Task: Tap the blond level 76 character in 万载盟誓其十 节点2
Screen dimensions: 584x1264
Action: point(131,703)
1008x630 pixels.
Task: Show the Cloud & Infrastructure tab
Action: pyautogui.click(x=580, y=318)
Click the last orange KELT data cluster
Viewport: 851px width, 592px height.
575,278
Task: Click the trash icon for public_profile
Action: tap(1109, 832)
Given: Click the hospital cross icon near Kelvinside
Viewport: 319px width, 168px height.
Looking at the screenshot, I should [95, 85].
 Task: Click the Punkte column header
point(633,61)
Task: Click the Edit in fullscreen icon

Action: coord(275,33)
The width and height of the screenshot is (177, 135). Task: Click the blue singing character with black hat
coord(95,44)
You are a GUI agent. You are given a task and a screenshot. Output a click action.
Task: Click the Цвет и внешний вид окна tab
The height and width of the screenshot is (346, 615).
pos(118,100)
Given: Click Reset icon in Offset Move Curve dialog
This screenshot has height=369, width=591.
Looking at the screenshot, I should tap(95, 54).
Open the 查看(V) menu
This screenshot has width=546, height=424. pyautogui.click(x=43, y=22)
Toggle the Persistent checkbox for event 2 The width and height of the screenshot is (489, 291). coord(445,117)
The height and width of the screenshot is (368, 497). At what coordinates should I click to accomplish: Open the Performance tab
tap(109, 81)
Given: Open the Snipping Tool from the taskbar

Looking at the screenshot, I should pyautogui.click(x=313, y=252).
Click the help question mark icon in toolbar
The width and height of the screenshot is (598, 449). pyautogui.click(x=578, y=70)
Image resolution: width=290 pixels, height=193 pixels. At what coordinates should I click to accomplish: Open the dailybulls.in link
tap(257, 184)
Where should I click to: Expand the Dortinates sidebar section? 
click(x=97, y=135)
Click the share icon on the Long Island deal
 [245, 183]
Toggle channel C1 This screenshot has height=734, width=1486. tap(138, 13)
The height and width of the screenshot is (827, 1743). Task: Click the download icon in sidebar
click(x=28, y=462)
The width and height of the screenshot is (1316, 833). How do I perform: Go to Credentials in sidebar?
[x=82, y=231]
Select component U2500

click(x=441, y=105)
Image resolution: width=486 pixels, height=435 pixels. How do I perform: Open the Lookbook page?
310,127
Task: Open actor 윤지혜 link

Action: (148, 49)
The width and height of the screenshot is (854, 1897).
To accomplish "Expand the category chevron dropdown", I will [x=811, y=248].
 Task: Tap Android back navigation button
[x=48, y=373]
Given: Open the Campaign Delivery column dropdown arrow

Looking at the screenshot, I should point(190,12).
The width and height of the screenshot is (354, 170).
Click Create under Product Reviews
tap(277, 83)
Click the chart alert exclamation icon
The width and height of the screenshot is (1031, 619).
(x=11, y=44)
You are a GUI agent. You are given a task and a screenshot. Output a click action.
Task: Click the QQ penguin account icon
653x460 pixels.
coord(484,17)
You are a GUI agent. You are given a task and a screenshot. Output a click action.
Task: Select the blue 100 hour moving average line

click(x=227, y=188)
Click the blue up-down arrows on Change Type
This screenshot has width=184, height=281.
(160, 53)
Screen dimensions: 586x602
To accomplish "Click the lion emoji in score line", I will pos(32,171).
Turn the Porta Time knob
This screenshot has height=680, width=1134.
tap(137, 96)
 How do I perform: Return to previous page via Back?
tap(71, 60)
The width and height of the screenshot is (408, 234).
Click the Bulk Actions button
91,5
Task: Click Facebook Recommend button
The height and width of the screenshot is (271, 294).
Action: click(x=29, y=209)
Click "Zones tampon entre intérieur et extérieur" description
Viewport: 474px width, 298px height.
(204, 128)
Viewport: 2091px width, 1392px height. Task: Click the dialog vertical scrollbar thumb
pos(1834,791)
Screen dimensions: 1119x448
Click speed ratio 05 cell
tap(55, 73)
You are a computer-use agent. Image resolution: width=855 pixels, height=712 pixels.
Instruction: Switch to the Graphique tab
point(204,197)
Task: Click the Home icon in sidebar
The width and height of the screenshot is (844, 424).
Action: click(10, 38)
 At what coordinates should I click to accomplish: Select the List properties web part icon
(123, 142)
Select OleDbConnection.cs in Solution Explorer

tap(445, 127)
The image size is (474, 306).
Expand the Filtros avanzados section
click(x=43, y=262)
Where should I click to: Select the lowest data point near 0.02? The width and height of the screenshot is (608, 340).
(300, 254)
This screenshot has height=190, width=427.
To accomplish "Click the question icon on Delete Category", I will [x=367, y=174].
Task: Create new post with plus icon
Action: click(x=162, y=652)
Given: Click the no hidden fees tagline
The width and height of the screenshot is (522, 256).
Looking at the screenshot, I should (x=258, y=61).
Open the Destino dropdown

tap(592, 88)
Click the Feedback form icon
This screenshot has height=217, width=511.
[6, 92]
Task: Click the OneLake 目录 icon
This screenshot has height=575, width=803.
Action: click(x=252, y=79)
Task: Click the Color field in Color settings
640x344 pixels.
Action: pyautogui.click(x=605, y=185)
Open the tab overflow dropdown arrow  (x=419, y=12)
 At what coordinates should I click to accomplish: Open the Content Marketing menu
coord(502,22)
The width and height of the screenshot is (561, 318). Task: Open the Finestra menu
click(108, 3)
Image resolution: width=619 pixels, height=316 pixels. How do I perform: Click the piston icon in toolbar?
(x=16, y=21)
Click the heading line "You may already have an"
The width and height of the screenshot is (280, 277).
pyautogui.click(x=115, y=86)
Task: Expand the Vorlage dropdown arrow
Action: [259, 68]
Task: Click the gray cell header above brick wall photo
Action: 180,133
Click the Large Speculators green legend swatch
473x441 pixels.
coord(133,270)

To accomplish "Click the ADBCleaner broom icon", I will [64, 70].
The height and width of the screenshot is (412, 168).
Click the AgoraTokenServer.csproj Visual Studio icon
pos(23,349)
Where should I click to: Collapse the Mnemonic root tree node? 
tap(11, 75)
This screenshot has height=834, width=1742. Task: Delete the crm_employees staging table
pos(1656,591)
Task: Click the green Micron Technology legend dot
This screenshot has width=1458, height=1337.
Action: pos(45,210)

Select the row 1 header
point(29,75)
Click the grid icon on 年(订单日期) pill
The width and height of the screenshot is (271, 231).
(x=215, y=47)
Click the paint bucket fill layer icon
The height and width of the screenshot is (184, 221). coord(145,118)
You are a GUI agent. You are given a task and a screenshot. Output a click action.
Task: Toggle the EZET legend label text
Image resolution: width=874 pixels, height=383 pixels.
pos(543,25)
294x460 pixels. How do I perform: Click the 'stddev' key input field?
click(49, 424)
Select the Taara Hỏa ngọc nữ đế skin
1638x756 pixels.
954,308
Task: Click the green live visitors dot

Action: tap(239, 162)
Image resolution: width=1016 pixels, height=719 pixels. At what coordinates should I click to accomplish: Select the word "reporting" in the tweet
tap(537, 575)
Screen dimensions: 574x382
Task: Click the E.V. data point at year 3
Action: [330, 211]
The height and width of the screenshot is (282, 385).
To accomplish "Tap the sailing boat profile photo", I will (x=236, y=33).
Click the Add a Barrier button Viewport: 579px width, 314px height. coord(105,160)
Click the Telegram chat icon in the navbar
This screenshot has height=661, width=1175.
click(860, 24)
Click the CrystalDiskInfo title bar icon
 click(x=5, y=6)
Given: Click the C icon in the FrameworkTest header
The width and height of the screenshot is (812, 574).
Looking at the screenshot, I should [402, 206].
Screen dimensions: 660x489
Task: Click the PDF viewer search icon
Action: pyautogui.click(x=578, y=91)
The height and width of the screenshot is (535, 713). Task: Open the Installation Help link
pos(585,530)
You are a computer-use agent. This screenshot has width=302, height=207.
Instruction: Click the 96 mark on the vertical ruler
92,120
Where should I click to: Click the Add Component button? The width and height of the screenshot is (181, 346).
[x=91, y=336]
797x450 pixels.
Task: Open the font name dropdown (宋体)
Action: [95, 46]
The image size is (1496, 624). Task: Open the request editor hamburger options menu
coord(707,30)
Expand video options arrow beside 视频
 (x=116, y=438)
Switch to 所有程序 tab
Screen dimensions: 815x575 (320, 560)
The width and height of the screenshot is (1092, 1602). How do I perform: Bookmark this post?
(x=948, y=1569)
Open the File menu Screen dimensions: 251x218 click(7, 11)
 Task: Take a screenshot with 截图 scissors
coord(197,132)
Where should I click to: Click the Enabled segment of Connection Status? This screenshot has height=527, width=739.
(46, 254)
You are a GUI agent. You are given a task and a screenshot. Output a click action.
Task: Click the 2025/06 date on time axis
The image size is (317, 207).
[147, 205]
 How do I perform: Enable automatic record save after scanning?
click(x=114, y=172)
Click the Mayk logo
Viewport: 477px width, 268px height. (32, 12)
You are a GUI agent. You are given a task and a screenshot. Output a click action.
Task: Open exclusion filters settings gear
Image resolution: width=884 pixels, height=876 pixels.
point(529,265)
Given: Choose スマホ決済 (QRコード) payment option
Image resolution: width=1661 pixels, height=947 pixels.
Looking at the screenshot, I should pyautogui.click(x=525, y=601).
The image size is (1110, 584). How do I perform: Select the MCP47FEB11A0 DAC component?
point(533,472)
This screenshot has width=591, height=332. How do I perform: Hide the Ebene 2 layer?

[Work instructions]: Would you filter the records and copy each line that contains the word "computer"?

[Completed task]:
You are a computer-use agent. Image resolution: width=855 pixels, height=712 pixels.
You are a computer-use agent. This screenshot has width=302, height=207.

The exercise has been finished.